I do not think anyone is to blame here in the sense that they planned a raid on civil society and got away with it. As it happens frequently, technology (contraception, in this case) has generated an unexpected result: more abortions, more single-parent families, more men abandoning their role of being good providers and a higher divorce rate (emphasis added).vii
Codetta
Evidence-based medical science and cultural analysis show contraception is a dead end. According to a famous Thomistic axiom, an idea or an action is good if it conforms to right reason. According to P.D. James, Dr. Thomas W. Hilgers, and Lionel Tiger, TEL’s contraception proposal defies reason in at least three ways.

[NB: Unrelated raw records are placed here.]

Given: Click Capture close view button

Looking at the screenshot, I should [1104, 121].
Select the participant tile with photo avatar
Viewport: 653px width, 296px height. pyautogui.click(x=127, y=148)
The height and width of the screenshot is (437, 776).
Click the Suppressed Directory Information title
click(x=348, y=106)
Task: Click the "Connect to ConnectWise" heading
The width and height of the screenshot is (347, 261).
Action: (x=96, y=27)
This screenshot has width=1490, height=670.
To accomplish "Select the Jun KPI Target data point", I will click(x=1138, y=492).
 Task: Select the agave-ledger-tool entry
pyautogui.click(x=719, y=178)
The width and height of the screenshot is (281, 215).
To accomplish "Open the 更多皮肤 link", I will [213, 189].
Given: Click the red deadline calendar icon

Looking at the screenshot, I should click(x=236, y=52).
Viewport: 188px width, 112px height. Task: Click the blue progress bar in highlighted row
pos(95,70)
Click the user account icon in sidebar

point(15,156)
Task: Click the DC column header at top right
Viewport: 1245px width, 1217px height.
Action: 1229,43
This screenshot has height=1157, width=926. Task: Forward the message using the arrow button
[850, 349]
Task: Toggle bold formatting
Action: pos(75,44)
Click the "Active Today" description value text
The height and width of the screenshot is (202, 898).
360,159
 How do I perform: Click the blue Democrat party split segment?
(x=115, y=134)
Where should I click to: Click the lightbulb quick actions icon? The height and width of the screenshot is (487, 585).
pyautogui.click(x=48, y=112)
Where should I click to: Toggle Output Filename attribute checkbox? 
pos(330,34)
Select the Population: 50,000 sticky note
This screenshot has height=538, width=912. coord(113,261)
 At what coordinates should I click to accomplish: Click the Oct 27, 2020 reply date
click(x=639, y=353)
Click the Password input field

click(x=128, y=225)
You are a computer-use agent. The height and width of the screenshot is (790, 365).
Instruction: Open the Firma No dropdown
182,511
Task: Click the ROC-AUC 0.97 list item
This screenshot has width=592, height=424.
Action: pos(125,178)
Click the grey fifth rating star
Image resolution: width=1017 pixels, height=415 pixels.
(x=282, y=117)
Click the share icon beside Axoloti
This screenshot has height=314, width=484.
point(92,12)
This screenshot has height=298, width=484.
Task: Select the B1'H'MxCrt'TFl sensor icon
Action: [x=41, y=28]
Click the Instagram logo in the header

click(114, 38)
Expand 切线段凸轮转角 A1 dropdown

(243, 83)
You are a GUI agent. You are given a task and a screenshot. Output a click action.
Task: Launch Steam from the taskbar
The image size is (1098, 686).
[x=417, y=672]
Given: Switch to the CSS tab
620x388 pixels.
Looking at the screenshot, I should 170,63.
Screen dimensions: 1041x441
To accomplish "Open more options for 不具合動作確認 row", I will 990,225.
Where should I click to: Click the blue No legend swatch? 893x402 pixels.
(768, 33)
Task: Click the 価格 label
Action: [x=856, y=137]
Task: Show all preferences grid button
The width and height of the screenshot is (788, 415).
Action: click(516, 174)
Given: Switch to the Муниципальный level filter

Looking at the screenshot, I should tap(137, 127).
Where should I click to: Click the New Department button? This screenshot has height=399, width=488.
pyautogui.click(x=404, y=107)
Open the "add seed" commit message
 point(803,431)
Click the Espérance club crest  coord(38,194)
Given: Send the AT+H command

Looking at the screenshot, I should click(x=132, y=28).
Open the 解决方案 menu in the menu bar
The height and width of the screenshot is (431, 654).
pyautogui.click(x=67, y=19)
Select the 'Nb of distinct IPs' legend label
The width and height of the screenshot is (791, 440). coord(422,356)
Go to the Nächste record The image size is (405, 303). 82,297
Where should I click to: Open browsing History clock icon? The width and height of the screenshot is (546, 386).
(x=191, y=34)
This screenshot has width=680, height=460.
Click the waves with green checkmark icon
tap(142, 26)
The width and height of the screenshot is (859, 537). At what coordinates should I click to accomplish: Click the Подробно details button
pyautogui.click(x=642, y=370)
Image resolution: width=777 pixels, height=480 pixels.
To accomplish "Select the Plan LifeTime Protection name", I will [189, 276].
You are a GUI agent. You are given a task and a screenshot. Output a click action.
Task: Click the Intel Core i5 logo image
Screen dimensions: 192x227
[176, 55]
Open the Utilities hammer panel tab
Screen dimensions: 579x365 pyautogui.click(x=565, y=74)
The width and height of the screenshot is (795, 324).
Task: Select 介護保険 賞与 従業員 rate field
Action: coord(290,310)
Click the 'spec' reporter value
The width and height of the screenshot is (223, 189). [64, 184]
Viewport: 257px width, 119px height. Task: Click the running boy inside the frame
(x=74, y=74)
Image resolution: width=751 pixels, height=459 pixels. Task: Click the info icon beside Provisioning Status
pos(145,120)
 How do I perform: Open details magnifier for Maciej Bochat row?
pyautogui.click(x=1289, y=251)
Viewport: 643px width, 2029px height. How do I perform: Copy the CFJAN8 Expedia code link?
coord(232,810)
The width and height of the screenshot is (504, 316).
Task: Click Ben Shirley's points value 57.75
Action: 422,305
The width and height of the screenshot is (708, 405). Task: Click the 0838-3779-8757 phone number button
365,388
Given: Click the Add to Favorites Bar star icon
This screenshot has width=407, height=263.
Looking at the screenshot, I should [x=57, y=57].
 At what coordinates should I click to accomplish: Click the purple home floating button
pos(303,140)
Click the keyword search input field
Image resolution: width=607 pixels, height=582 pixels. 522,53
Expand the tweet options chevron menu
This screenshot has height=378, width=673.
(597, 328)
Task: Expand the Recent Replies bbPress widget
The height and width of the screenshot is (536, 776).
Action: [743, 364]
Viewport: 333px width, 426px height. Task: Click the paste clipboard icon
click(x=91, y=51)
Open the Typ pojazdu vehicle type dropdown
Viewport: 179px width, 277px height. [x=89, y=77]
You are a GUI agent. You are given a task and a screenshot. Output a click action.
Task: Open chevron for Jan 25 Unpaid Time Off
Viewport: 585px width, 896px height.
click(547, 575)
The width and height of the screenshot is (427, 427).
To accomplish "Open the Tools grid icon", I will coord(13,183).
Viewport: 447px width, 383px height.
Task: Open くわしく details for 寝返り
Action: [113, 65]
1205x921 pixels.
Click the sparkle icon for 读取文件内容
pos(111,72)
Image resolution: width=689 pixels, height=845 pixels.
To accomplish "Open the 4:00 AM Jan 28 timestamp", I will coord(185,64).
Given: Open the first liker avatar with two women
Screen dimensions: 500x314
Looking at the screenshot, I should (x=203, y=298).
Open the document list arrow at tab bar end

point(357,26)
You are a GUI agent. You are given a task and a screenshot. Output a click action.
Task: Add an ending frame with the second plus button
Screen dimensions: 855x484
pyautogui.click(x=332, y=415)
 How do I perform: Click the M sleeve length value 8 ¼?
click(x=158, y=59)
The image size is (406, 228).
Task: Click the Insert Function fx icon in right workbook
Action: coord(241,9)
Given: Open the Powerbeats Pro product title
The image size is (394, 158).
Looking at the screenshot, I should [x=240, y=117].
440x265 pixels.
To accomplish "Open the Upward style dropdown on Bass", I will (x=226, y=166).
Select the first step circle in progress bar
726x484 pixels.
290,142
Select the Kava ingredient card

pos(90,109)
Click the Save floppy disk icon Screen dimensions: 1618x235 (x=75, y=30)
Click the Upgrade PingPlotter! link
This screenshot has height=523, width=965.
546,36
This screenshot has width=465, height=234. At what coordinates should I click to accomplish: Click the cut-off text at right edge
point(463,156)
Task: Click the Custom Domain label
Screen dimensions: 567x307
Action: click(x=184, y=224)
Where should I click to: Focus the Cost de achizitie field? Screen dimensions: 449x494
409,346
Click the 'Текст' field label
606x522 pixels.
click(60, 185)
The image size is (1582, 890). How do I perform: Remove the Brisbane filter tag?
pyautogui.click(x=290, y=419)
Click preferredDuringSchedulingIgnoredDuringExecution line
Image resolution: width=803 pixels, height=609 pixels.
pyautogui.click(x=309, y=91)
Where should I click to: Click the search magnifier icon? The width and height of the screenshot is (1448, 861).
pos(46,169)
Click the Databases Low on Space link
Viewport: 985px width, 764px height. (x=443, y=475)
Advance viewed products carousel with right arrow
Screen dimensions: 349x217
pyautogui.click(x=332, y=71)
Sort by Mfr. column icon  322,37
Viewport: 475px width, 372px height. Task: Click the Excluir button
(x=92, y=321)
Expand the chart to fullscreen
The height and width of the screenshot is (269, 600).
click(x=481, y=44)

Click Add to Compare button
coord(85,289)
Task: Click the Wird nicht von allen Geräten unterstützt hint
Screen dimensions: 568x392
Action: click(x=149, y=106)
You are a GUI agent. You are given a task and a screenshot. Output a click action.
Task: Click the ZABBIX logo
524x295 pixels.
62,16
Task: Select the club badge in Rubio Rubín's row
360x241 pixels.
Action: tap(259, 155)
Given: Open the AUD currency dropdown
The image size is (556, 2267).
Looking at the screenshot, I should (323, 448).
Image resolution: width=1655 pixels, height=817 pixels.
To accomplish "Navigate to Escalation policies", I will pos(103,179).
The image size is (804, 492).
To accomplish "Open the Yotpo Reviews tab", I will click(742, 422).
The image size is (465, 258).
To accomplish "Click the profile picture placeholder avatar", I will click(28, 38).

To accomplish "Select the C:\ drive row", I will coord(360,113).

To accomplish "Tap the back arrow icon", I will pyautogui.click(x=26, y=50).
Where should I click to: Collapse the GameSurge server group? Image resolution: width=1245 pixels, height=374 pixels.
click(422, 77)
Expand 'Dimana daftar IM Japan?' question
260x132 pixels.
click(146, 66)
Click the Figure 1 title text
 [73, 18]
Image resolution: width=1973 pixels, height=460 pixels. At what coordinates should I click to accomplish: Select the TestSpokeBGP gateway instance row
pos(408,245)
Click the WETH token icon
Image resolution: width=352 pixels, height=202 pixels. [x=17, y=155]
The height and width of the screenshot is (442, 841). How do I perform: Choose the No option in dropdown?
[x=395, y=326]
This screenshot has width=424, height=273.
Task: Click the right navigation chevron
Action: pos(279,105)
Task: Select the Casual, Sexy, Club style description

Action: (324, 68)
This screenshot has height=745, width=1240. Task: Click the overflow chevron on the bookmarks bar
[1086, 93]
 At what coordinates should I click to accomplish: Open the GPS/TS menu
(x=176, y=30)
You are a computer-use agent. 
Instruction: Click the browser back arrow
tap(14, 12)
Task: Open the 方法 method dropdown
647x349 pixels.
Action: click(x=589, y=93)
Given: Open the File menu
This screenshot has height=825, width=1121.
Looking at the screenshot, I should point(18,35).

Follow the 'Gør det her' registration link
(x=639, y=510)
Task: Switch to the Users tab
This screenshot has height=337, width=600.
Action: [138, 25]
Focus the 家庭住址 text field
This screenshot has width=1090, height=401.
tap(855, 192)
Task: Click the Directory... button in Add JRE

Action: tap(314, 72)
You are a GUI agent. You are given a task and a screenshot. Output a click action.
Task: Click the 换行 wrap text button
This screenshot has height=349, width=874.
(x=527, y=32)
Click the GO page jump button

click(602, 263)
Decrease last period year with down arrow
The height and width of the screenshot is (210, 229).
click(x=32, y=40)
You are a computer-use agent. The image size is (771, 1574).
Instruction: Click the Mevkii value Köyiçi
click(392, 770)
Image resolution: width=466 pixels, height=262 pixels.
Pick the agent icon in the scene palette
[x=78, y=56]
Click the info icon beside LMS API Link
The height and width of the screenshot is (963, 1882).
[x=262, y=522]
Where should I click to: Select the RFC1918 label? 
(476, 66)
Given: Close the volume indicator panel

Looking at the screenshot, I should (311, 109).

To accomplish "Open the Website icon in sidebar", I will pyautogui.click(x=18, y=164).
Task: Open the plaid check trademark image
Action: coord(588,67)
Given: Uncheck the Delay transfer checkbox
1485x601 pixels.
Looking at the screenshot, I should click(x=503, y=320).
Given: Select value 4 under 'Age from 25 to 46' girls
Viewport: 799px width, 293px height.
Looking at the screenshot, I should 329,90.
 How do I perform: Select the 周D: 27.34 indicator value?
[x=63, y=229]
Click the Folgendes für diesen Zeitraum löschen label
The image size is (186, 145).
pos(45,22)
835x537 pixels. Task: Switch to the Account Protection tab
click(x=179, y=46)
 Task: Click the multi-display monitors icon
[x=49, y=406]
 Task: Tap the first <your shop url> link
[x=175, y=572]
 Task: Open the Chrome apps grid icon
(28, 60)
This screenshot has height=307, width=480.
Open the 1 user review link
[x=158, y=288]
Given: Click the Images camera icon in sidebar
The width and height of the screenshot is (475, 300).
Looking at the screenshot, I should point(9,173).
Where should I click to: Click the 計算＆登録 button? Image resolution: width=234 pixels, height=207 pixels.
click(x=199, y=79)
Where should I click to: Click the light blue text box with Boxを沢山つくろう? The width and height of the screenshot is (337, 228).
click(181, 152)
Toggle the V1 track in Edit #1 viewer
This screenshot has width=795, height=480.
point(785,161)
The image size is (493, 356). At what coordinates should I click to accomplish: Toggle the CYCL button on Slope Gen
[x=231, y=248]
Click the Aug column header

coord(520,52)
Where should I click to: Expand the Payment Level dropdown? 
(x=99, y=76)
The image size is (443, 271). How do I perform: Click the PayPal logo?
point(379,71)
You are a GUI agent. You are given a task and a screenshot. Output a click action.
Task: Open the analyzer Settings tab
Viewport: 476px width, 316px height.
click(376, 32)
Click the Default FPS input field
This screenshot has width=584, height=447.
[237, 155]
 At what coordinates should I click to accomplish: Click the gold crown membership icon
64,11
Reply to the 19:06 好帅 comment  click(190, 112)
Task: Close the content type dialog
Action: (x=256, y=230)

It’s gaslighting. It attempts to convince couples the contraception-induced personal, marital and sociological degradation they see everywhere actually does not exist. Or, at least, won’t negatively impact their lives.
It’s culpably ignorant. It fails to give due shrift to what’s right under TEL’s nose. The FertilityCare system, a research-based, natural system of family planning, is nationally and internationally available to help couples avoid a pregnancy without intentionally suppressing the procreative good.
It’s pastorally imprudent. It deprives contracepting couples opportunities: to practice the logic of complete self-gift in their sexual acts, to acquire the virtue of marital chastity, and to experience the freedom of transformation in Christ.